No plan is complete without assumptions. These are part of the foundation for revenue projection and should be split among company and market factors. Company assumptions include the marketing plan (i.e. the volume of expected qualified leads), the budget, competing priorities or changes to the company during the period.
Market assumptions are more difficult to project. Customer demands are changing. Markets are in motion. Industries incur trends. You will need to identify the highest impact market factors, which will likely include things like customer demand, seasonality, competitors, and raw material or labor costs. Precise assumptions provide risk mitigation and give leaders the data to quickly model and adjust tactics in response to a changing environment.
The tactics and actions flow into a GTM Plan. The plan is supported with a time-boxed schedule, resource allocation, milestones and SMART goals. Some GTM Plans include leading metrics that show progress while others show only period-based success metrics.
The more frequent the milestones and measurement periods, the more time and opportunity to double down on what works, eliminate what doesn't and make swift course corrections. A good roadmap will help the company stay the course when confronted with the inevitable competing interests.
The biggest challenge with the GTM plan is combining near limitless routes to market in a constraint-based model. There are many actions, methods and tactics that you may pursue. However, you have limited budget and resources so it's critical to prioritize and orchestrate those resources with the highest impact actions. According to Michel Porter, "The essence of strategy is choosing what not to do."
The roll-out is where planning turns to execution.
Now that you know the revenue goal, target markets, product mix and methods to allocate resources, you need to delegate performance management plans and revenue quotas.
Nothing demotivates a salesperson like receiving an unrealistic quota. So, taking the time to share how the data-driven revenue target was created will gain understanding and increase acceptance. It's okay to have stretch goals, but they too should be achievable pursuant to some basis. Pie in the sky goals serve no constructive purpose.
Reps should understand how their individual efforts roll-up to the company's goal. Each seller and their manager should determine the measures and actions to achieve those goals. For example, based on average deal size, how many won deals are needed? Based on close rate, how many sale opportunities are needed? Based on qualification scores, how many leads are needed? Solidifying these goals and measures in a CRM dashboard maintains top of mind awareness.
It's a good idea to create the 30-60-90-day sales plan with leading indicators and interim milestones to demonstrate early progress toward longer-term goals. These period-based thresholds should include debriefs with managers.

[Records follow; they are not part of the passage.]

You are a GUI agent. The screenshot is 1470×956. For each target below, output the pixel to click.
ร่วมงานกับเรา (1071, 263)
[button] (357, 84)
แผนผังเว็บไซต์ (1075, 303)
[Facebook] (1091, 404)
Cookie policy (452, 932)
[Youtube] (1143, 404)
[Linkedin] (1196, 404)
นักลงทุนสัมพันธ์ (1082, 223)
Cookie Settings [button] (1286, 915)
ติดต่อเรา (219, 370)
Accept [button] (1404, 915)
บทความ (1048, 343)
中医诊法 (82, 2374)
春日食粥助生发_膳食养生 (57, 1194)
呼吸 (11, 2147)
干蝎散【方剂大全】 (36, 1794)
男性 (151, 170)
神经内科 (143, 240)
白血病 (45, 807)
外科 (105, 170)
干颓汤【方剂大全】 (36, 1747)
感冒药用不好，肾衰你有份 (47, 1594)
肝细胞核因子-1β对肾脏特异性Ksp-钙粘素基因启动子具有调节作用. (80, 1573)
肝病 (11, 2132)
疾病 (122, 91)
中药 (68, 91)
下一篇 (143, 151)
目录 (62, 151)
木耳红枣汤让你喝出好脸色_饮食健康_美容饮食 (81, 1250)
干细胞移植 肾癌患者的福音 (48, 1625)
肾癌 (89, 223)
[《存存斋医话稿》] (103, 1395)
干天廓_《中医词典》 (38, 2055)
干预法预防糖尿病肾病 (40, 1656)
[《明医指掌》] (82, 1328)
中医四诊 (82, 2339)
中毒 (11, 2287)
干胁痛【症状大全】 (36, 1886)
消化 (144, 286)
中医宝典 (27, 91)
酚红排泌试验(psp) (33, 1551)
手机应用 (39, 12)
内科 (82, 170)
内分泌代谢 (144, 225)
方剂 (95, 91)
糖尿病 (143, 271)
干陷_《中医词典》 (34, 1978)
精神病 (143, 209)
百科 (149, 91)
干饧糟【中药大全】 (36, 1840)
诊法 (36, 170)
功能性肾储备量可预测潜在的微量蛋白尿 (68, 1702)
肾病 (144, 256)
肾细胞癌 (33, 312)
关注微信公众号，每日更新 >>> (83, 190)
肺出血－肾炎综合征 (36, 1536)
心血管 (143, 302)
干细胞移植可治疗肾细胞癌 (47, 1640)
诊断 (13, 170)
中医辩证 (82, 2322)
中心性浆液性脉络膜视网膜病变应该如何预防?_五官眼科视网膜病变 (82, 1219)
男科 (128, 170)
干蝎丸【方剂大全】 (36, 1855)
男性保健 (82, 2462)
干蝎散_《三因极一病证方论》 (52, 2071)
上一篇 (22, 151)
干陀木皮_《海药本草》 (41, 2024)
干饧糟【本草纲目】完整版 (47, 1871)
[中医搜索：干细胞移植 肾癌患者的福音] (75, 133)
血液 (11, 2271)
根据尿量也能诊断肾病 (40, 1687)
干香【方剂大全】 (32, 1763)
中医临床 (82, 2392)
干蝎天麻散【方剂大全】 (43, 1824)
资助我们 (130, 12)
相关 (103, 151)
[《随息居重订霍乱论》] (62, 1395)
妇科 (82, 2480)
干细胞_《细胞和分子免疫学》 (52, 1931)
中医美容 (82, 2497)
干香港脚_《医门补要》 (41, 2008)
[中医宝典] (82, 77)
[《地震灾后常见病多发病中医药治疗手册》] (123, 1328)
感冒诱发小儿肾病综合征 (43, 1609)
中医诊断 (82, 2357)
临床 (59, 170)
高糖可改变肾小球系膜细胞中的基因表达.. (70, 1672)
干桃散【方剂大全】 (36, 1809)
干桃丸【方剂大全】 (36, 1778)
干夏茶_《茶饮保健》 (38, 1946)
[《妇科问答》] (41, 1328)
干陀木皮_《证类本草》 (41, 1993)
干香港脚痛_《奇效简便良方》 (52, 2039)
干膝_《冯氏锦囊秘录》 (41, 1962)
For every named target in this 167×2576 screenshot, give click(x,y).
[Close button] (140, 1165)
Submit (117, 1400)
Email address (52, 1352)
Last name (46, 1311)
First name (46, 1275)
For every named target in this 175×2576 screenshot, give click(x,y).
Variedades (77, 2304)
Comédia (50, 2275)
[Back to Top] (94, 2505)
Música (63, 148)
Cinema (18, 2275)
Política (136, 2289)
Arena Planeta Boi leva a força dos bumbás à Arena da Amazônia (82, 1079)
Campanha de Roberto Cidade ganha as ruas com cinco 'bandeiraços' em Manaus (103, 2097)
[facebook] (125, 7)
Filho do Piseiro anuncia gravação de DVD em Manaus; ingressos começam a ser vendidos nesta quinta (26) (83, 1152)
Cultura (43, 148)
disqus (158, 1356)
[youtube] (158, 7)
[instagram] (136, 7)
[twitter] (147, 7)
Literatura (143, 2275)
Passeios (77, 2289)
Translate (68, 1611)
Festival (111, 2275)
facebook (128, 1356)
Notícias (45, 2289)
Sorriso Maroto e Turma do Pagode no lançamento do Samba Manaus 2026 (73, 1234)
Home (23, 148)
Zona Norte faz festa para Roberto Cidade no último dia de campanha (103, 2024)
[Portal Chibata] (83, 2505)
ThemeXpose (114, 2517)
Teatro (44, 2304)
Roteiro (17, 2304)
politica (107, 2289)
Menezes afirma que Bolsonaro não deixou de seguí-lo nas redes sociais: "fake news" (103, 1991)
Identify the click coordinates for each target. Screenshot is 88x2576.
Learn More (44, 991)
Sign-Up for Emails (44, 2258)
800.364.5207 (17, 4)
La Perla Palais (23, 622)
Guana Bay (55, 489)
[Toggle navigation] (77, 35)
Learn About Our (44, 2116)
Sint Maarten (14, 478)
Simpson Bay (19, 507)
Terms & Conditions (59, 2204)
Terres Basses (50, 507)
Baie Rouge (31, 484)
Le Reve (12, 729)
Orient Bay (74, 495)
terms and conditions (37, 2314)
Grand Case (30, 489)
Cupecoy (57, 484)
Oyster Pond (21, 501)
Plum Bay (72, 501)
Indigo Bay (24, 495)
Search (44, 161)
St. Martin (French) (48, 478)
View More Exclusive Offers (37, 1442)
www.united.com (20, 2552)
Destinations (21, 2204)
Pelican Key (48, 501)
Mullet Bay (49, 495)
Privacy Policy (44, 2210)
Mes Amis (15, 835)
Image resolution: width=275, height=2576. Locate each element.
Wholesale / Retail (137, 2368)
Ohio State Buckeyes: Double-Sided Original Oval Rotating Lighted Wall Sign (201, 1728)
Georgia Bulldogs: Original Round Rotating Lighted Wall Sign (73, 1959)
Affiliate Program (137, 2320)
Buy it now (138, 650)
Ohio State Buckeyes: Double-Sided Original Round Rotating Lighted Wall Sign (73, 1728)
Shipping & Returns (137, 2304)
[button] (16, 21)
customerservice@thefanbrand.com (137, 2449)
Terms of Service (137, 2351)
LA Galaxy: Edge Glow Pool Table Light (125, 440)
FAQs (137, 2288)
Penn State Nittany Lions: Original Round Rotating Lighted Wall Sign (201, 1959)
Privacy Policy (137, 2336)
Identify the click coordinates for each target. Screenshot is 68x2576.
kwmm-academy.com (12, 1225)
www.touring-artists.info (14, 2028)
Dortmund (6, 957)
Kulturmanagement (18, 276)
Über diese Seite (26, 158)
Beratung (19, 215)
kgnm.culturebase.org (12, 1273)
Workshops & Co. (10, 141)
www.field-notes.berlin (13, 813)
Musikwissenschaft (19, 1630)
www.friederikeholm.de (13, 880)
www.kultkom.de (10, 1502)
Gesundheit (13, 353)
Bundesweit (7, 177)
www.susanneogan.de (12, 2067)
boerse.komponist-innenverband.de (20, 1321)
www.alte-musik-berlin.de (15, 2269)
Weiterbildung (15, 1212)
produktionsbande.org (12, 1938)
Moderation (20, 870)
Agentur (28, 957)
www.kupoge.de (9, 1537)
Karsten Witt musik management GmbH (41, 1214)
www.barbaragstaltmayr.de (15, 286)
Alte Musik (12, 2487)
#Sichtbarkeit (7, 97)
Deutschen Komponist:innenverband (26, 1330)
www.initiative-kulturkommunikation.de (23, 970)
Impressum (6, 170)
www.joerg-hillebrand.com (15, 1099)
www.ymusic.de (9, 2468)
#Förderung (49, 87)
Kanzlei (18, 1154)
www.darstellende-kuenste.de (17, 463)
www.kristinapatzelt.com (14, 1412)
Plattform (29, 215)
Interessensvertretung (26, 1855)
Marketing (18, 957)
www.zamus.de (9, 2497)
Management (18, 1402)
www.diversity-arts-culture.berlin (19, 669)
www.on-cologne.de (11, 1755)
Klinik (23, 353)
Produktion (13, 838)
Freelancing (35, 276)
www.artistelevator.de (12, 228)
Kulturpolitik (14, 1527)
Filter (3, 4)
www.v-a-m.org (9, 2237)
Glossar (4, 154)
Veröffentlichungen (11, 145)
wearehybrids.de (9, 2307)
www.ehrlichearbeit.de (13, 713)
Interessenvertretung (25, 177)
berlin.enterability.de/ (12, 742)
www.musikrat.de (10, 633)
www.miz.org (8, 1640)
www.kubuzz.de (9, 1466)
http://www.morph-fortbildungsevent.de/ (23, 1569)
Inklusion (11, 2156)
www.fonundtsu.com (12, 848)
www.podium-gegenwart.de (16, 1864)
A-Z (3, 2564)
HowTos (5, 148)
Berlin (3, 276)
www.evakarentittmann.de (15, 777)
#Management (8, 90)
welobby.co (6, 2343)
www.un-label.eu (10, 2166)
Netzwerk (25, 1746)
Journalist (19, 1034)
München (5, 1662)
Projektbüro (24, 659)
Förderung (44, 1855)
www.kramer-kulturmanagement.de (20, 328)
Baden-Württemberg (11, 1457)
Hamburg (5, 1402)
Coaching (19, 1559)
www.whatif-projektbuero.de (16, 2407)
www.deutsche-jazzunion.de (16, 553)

Salesperson enablement also includes coaching, content and assets such as offerings, customer insights and collaterals. These items should be the CRM system so they can be accessed or contextually delivered to each sale opportunity at the right time.
The Point is This
The Sales Plan is all about making choices and trade-offs. It is about choosing to do fewer things better. As Peter Drucker wisely said, "Doing the right thing is more important than doing the thing right." That's why the plan is so critical. Pursuing the wrong markets and customers is futile even if you find a way to make it work.
Without a data-driven, documented plan, the forecast is just wishful thinking. And without interim measurements, inspections, adaptations and accountability, execution is aimless, and progress is blind.
Sales plans bring understanding and consensus to shared priorities and common goals. Clear direction drives visibility and orchestrated execution. You can only move the mountain if everybody is pushing on the same side.